• **Your instructions**:
Write out the stretch of the news report on the Los Angeles County zero-bail policy from "Last week, a" through "lapsed medical care.", word for word.

• **Text block**:
-----

Zero-bail policy reinstated in Los Angeles County - KTLA

People arrested for nonviolent, low-level offenses in Los Angeles County will not be forced to post bail as a preliminary injunction takes effect Wednesday.

Last week, a Superior Court judge issued the injunction in a class-action lawsuit brought by those who argue the current bail system inherently favors the wealthy.

Six plaintiffs claim they suffered negative consequences because they could not afford bail, including missed work, separation from their families and lapsed medical care.

In his 64-page decision, L.A. County Superior Court Judge Lawrence Riff explained why he sided with the plaintiffs.

“Enforcing the secured money bail schedules against poor people who are detained in jail solely for the reason of their poverty is a clear, pervasive, and serious constitutional violation,” Riff said. “Pretrial detention of presumptively innocent people based upon their poverty is neither intended nor permitted to operate as a form of punishment, but that is, plaintiffs say, what is actually happening every day.”

-----

• **Supplied data**:
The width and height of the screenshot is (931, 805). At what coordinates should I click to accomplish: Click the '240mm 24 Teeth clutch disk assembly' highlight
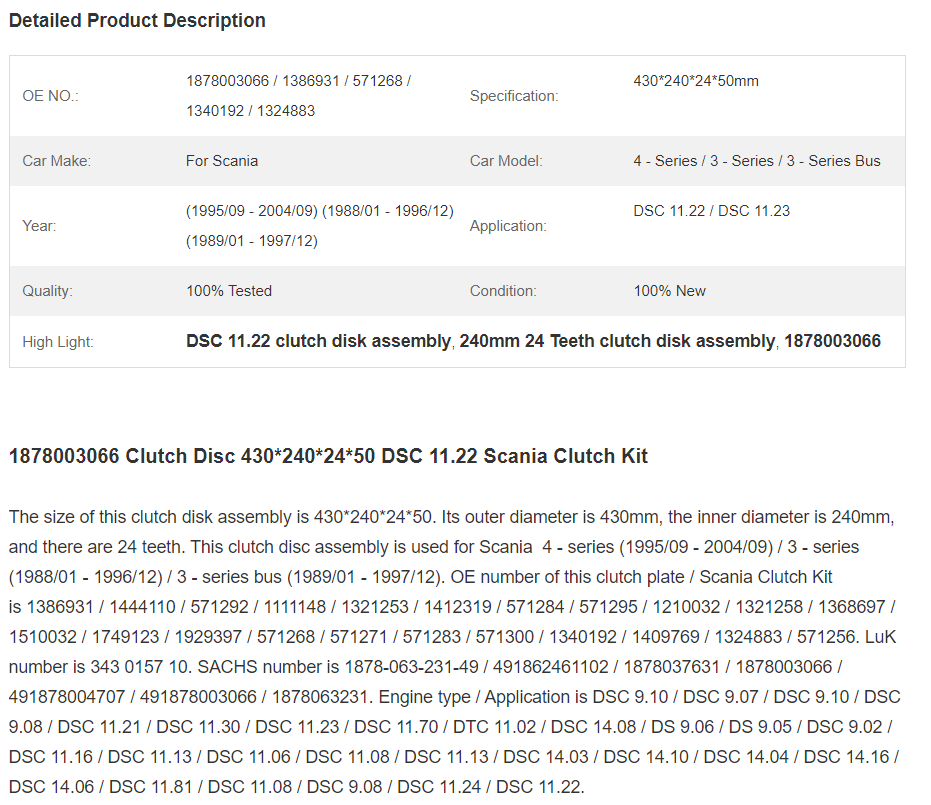[617, 341]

-----

• **Result of this task**:
Last week, a Superior Court judge issued the injunction in a class-action lawsuit brought by those who argue the current bail system inherently favors the wealthy.

Six plaintiffs claim they suffered negative consequences because they could not afford bail, including missed work, separation from their families and lapsed medical care.